Show that an irreducible fraction $x/y$, where $x, y$ are natural numbers, is the sum of the squares of two rationals numbers if and only if each of the numbers $x, y$ is the sum of the squares of two integers.
I showed $"\Leftarrow"$ and don't know how to show $"\Rightarrow"$.
On
To avoid troublesome (hence error generating) calculations, it seems better to turn to a more "functorial" approach, i.e. to view a sum of two squares of rationals as a norm from $\mathbf Q(i)/\mathbf Q$. By hypothesis, your irreducible fraction reads $x/y = N(Z), Z\in \mathbf Q(i)$. But since $\mathbf Q(i)$ is the field of fractions of the Gauss ring $\mathbf Z[i]$, we can as well write $Z=z/z'$, with co-prime $z,z'\in \mathbf Z[i]$ , and the original equation becomes (*) $xz\bar z=yz'\bar z'$, where the bar denotes complex conjugation.

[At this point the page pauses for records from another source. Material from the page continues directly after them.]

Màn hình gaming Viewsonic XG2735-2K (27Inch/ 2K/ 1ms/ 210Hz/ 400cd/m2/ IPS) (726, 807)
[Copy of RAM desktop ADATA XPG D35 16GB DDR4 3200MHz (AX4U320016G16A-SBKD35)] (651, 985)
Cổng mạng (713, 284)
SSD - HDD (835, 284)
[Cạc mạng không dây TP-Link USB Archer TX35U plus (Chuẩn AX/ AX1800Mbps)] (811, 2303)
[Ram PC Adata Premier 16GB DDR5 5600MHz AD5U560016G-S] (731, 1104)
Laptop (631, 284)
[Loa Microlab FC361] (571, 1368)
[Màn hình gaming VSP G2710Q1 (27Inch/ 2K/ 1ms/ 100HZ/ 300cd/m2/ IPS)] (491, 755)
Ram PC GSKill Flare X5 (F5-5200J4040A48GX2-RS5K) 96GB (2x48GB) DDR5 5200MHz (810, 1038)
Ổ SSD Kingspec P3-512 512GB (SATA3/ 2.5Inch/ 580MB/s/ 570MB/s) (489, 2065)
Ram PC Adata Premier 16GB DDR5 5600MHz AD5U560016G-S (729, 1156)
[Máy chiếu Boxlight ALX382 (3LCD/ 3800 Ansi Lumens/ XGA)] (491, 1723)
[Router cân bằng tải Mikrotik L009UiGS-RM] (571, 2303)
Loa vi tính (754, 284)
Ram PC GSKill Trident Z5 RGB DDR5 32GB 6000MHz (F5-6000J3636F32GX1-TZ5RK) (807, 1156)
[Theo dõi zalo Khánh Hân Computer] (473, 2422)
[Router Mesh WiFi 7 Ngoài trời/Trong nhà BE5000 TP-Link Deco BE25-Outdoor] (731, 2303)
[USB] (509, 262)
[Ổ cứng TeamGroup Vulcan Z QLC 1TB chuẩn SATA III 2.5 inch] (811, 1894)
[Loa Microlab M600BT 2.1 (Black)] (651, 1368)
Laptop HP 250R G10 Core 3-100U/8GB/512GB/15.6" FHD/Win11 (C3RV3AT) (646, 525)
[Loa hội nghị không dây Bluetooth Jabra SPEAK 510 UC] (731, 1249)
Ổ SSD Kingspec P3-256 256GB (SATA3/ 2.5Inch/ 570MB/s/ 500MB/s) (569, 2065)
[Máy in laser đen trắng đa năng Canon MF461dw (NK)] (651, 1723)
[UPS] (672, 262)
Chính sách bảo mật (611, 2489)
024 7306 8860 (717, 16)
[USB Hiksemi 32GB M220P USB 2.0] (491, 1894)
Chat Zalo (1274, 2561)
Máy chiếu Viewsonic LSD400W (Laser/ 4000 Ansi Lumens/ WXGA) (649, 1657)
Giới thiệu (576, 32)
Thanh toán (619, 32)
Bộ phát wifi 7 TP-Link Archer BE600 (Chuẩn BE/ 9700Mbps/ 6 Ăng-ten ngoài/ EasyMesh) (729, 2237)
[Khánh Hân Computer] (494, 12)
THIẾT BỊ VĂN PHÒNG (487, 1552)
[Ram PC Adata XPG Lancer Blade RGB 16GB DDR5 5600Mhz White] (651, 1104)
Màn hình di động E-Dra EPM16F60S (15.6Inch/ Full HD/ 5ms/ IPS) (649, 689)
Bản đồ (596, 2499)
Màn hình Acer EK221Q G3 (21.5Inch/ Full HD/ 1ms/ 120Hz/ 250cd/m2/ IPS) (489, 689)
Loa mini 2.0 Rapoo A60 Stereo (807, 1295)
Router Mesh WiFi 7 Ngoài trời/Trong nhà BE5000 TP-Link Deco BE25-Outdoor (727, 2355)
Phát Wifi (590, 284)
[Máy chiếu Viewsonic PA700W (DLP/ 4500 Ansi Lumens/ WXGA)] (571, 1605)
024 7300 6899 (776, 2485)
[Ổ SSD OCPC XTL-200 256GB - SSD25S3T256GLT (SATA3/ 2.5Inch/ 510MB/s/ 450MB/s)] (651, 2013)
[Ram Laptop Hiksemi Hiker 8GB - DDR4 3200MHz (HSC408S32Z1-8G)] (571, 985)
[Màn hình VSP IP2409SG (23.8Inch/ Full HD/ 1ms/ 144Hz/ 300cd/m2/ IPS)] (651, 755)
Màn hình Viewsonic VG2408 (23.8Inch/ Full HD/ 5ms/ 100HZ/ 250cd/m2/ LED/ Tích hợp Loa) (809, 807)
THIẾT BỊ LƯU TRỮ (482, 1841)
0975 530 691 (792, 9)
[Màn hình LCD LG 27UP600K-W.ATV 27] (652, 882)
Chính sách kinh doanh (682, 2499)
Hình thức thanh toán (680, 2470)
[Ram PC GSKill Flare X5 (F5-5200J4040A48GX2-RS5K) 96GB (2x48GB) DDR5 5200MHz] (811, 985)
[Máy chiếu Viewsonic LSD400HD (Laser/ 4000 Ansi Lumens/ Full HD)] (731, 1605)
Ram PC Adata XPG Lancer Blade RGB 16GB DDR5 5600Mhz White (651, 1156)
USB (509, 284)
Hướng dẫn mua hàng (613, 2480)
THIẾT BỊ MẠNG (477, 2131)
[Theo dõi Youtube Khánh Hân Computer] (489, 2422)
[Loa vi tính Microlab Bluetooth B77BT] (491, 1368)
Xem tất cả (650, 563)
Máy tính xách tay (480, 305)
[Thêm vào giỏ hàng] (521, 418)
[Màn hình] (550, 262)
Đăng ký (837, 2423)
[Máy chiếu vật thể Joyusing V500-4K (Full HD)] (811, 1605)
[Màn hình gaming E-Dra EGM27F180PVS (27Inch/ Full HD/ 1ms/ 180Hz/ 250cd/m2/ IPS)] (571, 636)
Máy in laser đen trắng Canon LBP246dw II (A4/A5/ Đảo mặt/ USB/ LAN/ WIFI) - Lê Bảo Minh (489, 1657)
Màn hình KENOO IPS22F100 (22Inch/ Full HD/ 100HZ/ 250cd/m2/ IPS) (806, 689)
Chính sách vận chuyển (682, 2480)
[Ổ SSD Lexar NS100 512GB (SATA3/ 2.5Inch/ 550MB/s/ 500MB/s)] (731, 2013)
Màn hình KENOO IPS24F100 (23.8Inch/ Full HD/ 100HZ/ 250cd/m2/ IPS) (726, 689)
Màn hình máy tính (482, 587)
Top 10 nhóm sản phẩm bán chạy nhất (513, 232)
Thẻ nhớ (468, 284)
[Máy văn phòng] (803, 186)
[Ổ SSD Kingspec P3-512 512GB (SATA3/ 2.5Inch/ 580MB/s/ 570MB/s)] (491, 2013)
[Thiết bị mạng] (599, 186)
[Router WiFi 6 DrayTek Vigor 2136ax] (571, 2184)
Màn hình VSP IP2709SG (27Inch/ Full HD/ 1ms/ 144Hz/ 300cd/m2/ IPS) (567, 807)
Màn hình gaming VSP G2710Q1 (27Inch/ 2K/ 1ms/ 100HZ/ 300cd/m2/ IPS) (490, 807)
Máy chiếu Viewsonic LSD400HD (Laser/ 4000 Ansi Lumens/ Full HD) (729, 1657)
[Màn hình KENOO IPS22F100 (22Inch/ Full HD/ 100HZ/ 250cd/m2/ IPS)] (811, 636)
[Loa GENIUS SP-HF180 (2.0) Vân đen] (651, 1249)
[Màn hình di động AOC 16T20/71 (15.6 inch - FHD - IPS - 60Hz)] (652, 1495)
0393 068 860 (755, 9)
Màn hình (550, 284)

We now exploit the classical property that $\mathbf Z[i]$ is a UFD. For notational convenience, we'll ignore the units of this ring (which are merely $u=\pm 1, \pm i$) when they don't play a part in the arguments. Let us show that $z\bar z$ and $z'\bar z'$ are in fact co-prime in $\mathbf Z$. When reasoning in $\mathbf Z[i]$, the only thing to show will actually be that $z, \bar z'$ are also co-prime. Let $p$ be a rational prime dividing both $z\bar z,z'\bar z'$ @. There are three cases to consider according to the prime decomposition of $p$ in $\mathbf Z[i]$ : (1) If $p$ is inert, i.e. $p$ remains a prime in $\mathbf Z[i]$, condition @ implies that $p$ divides $z$ or $\bar z$, hence $p$ divides both $z,\bar z$ because $p$ is fixed by complex conjugation; similarly $p$ divides both $z',\bar z'$: contradiction with the co-primarity of $z,z'$ ; (2) If $p$ is totally decomposed, i.e. $p=\pi\bar\pi$, where $\pi$ is a prime of $\mathbf Z[i]$ and $\bar\pi \neq u\pi$, condition @ implies, say, that $\pi$ divides $z$ (hence does not divide $z'$) and $\bar\pi$ divides $\bar z$ (hence not $\bar z'$) : contradiction ; (3) If $p$ is ramified, then necessarily $p=2=-i{\pi}^2=\pi\bar\pi$, with $\pi=1-i$, and @ implies that $\pi$ divides both $z,\bar z$, hence does not divide neither $z'$ nor $\bar z'$ : contradiction.
Conclusion. We have shown that $z\bar z$ and $z'\bar z'$ are co-prime, and since $x$ and $y$ are co-prime by hypothesis, equation (*) implies that $x=z'\bar z'$ and $y=z\bar z$ ./.
Assume $$\frac{x}{y}=(\frac{a}{b})^2+(\frac{c}{d})^2=\frac{a^2d^2+b^2c^2}{b^2d^2}$$
If a prime $p$ divides $b^2d^2$ and $a^2d^2+b^2c^2$, then $p|b$ or $p|d$. Hence $p|ad$ or $p|bc$. This impies that $p$ divides $ad$ AND $bc$. Hence numerator and denominator are divisible by $p^2$. The squares remain squares, and we can continue until the fraction is irreducible.